Le ministère de l’Industrie a publié sur son site web plusieurs offres d’emploi dans des usines disséminées sur tout le territoire libanais. D’après le ministre Waël Bou Faour, il s’agit de 3 850 opportunités d’emplois, et leur nombre pourrait augmenter grâce aux mesures prises pour promouvoir le secteur industriel, comme le décret n°5497 imposant des mesures protectionnistes.
Les secteurs qui recrutent le plus sont l’agro-alimentaire, celui des machines et appareils électriques, le secteur pharmaceutique/ chimique, l’industrie du papier/imprimante et le textile. La profession d’ouvrier est la plus demandée, sans aucune formation ou expérience préalable requise. Tandis que pour les techniciens, conducteurs et ouvriers spécialisés, comme les garagistes, charpentiers ou peintres, une petite expérience d’un ou deux ans, et/ou un Brevet de technicien supérieur (BTS) est une condition nécessaire. Enfin, les professions les moins demandées sont comptable, ingénieur (surtout électrique et mécanique), et des professionnels du commerce électronique, avec en moyenne cinq ans d’expérience.

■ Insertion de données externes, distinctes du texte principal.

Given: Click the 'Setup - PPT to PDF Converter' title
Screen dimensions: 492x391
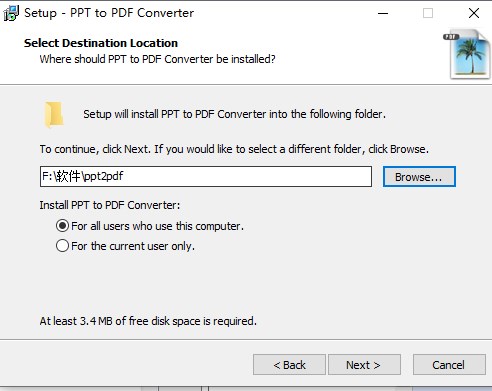Looking at the screenshot, I should click(x=109, y=13).
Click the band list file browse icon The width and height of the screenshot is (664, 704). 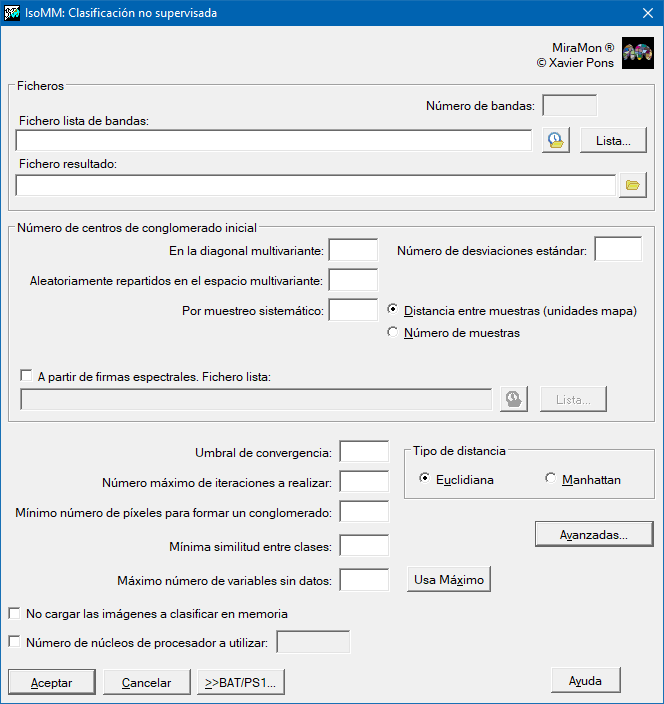coord(555,141)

En 2016, le secteur industriel représentait 7,5 % du PIB libanais et employait environ 140 000 personnes, soit 25 % de la main- d’œuvre locale, selon l’Agence pour le développement des investissements au Liban (IDAL). Les exportations industrielles s’élevaient à 2,79 milliards de dollars.
Selon IDAL qui dépend du Conseil des ministres, le taux de chômage en 2018 est de 6,1 %, alors qu’il s’élève à 20 %, selon les estimations du Haut-Commissariat des Nations unies pour les réfugiés (HCR) pour la même année. Les jeunes de 15 à 24 ans sont les plus touchés, selon la Banque mondiale.